Taner Beklen hat braune Haare, braune Augen, ist schlank, trainiert und tritt selbstsicher auf: Er wirkt eher wie ein Jungmanager, nicht wie ein Rebell. Doch so wurde der Rücktritt des Vorstandes damals von Beobachtern verstanden: Als ein rebellisches Signal an die Adresse der DITIB.
"Ein aufstrebender dynamischer Jugendverband, der immer mehr machen wollte und immer mehr eigenständig in Gang gesetzt hat. Die Erwachsenen sahen sich nicht mit einbezogen und meinten: 'Halt, stopp, ein bisschen langsamer!' Da kam es dann zu dieser Reibung."
In die Jugendarbeit hineingeboren
Taner Beklen ist in Dortmund geboren und aufgewachsen. Seine Eltern stammen aus der Türkei. Schon als Kind nahmen die Eltern ihn mit in eine Moscheegemeinde, wo er religiös unterwiesen wurde. In seinem Fall in einer DITIB-Moschee in Dortmund."Als Kind wurde ich von meinen Eltern zunächst dahin geschickt, und dann hat man halt dran geschätzt, dass man am Wochenende mit anderen Jugendlichen zusammen kam, nicht nur da was gelernt hat, sondern auch Pause hatte, Fußball gespielt, oder andere Spiele, die damals in waren. Das war die Hauptmotivation."
Damit ähnelt Taner Beklens religiöse Sozialisation der vieler junger Muslime hierzulande. Die Hälfte der in Deutschland lebenden Muslime ist unter 30 Jahre alt. Das entspricht einer Zahl von fast zwei Millionen Menschen. Viele von ihnen engagieren sich in der Jugendarbeit der großen muslimischen Verbände in Deutschland. So wie damals Taner Beklen.
"Hab mich dann auch immer wieder eingebracht in der Gemeinde als freiwilliger Helfer, dadurch, dass meine Eltern auch als ehrenamtliche Helfer und Mitglieder in der Gemeinde tätig waren, bin ich da hineingeboren, sozusagen. Hab dann mehr und mehr die Jugendarbeit mitgestalten wollen, haben uns mit Jugendlichen zusammen getroffen und haben gesehen, dass es in Deutschland christliche Jugendarbeit gibt, konfessionelle Jugendarbeit gibt, und wollte so etwas Ähnliches aufbauen und errichten, und so ist das halt mit der Zeit gewachsen."
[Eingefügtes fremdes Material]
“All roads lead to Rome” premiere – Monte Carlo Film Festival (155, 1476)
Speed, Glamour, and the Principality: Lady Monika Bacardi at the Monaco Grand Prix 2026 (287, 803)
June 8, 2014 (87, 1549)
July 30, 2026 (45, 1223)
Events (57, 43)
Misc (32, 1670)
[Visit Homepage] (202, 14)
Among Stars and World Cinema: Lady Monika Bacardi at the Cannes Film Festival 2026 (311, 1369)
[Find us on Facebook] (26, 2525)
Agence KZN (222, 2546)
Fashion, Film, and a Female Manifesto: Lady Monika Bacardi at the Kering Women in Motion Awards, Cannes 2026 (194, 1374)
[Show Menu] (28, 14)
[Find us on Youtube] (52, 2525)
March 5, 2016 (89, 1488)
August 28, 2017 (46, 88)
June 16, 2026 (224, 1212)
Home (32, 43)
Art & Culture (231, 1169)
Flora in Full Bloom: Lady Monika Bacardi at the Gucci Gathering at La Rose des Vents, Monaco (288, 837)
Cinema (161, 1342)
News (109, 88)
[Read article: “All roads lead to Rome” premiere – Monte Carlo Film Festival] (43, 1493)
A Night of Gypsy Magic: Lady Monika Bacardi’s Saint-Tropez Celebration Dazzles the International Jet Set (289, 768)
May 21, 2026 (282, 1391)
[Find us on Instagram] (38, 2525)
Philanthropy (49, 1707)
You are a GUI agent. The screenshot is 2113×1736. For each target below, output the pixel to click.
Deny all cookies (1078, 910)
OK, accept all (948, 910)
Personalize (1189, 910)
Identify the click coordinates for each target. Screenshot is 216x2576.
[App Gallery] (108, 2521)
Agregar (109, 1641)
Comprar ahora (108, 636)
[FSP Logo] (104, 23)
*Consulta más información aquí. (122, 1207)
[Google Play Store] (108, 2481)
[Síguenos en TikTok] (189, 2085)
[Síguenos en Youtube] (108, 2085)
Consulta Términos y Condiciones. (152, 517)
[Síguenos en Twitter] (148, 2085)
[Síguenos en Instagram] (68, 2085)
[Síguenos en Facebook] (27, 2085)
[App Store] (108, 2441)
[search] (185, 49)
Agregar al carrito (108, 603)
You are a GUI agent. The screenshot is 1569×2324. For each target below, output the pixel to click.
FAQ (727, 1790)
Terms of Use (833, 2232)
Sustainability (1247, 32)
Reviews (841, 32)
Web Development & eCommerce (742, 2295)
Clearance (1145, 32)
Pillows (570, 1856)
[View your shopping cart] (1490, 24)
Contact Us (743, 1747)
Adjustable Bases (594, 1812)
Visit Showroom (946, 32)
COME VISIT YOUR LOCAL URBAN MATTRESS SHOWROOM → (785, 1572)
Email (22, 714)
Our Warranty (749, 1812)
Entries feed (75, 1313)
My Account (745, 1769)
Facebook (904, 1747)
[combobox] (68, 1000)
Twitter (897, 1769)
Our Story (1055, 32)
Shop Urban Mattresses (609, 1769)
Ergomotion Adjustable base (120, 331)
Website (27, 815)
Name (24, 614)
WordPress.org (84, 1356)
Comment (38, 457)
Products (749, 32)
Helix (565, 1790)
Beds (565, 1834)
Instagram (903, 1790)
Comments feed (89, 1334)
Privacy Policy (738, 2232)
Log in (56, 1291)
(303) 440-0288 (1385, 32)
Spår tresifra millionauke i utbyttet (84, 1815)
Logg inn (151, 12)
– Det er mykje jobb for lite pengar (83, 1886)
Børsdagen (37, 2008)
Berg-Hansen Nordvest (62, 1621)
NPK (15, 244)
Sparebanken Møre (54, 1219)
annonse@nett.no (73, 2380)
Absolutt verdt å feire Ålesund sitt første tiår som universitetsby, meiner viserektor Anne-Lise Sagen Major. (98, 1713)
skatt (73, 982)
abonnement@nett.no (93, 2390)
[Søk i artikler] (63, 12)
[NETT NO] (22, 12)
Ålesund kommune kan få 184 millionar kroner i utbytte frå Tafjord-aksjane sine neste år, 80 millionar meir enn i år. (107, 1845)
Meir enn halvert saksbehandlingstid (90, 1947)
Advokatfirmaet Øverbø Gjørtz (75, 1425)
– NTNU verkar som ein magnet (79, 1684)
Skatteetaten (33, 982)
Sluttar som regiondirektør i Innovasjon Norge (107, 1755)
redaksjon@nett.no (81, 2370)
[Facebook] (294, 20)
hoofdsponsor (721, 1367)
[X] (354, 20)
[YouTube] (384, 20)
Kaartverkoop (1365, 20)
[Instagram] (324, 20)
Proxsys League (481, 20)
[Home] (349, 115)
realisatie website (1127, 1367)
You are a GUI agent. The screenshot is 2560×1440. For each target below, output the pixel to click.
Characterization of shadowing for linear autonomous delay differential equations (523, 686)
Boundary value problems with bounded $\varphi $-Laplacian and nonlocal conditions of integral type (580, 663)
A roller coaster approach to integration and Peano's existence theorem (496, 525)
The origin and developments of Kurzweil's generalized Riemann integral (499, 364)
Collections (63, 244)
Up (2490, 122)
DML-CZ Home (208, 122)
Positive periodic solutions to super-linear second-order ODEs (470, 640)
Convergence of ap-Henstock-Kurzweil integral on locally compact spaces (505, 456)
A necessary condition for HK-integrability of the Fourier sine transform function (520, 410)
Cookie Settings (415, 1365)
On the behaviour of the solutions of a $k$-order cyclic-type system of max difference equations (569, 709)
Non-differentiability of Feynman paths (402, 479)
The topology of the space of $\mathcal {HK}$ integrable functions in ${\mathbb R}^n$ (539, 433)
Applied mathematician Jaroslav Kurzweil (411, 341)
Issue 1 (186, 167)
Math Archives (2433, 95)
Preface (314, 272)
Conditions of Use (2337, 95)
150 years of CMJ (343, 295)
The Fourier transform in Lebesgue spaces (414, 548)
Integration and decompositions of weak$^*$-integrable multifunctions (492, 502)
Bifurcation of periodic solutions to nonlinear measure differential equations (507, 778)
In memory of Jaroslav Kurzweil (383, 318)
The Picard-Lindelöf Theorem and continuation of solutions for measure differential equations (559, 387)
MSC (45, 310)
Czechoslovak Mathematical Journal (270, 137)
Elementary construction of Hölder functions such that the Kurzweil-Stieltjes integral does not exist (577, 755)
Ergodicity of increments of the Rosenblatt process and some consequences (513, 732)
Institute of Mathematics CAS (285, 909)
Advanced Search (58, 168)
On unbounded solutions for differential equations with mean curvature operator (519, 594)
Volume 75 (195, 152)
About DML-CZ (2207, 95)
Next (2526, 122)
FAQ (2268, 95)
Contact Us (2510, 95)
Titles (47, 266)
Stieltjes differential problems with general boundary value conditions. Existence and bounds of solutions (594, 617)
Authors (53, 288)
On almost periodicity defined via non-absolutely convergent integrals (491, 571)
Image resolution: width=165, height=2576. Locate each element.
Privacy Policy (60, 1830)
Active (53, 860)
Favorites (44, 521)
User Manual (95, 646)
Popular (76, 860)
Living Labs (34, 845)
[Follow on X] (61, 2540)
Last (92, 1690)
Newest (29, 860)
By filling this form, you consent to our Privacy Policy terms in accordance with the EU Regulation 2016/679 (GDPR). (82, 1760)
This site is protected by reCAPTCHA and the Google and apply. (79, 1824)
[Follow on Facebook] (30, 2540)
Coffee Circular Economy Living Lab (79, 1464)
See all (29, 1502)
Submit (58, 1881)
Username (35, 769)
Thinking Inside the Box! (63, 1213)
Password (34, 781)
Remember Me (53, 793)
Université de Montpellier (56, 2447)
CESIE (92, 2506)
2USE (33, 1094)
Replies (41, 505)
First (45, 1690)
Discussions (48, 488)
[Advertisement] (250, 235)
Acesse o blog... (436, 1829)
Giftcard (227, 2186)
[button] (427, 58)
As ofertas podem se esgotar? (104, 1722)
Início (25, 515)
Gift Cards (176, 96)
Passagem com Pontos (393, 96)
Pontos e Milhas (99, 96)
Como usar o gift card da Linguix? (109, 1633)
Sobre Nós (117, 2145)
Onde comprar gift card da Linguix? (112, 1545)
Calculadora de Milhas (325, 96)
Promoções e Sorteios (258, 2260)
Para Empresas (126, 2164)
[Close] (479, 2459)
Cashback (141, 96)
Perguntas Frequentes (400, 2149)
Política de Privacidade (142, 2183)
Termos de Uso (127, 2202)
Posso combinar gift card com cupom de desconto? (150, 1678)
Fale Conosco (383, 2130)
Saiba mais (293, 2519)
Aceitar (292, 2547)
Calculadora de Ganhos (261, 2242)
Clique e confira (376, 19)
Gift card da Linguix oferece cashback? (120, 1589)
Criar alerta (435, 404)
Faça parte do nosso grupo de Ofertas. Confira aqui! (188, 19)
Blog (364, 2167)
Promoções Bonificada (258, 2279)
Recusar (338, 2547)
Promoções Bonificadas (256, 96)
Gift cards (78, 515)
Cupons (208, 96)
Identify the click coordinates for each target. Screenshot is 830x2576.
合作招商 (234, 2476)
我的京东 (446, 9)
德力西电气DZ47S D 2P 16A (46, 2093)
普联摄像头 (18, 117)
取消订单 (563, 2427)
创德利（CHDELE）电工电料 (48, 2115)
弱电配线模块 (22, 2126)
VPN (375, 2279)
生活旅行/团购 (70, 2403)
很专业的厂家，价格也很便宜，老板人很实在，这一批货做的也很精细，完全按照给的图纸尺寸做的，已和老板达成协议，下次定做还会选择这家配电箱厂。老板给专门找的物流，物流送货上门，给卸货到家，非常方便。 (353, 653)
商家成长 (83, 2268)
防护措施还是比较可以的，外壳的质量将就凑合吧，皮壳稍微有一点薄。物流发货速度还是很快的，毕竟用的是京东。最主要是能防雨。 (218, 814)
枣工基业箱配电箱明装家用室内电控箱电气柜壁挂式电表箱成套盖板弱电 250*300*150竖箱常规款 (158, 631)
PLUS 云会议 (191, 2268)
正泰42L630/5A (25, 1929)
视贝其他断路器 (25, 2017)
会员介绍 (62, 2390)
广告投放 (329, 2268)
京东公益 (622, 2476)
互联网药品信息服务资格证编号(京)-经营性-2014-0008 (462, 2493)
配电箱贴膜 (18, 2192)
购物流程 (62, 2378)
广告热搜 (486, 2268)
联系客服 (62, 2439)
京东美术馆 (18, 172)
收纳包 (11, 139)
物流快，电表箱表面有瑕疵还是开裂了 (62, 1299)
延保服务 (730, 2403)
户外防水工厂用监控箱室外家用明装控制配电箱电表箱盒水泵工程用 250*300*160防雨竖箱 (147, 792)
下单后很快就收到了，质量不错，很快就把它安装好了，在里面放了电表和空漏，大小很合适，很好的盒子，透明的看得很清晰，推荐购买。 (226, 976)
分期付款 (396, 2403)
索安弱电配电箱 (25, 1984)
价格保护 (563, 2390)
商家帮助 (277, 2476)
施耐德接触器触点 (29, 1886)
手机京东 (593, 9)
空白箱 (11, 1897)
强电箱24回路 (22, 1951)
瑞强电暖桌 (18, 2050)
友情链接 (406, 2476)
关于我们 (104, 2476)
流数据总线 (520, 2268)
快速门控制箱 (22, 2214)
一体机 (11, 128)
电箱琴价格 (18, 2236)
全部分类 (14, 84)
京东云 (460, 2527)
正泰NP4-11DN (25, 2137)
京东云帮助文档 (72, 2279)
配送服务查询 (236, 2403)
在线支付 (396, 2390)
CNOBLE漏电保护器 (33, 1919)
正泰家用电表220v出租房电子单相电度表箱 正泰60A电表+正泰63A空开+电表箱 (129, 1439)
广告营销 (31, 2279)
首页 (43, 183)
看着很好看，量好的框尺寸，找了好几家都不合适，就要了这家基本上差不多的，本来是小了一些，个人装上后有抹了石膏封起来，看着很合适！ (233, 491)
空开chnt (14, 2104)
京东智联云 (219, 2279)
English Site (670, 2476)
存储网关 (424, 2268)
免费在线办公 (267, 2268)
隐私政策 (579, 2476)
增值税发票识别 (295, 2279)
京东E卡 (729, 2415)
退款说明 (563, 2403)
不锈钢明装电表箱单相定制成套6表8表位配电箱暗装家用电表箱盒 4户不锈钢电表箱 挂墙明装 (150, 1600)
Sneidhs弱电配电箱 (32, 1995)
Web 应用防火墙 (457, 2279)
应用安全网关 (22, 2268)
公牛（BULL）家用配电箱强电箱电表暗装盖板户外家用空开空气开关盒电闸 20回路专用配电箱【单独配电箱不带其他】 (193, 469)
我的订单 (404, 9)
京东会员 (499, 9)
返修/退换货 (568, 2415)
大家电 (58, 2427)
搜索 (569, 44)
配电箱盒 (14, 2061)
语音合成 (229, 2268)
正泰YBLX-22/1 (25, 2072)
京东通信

Einige Moscheedachverbände in Deutschland setzen schon seit einigen Jahrzehnten auf Jugendarbeit. Die DITIB dagegen war spät gestartet: Erst ist 2014 wurde ihr Jugendverband gegründet. Er vertritt nach eigenen Angaben rund 500.000 junge Menschen. Taner Beklen war zwei Jahre lang Vorsitzender. In seiner Zeit lag der Putschversuch in der Türkei. Die DITIB geriet unter anderem wegen ihres Türkeibezuges immer mehr in die Kritik. Auch der Jugendverband bekam das zu spüren:
"Die waren dann, glaube ich, ein bisschen überfordert und konnten dem nicht gerecht werden, und wir fühlten uns auch nicht mehr so aufgehoben, und es herrschte sowieso so ein Misstrauen generell im Verband wegen der ganzen Sachen, der politischen Sachen, und da war das Ganze dann zum Scheitern verurteilt."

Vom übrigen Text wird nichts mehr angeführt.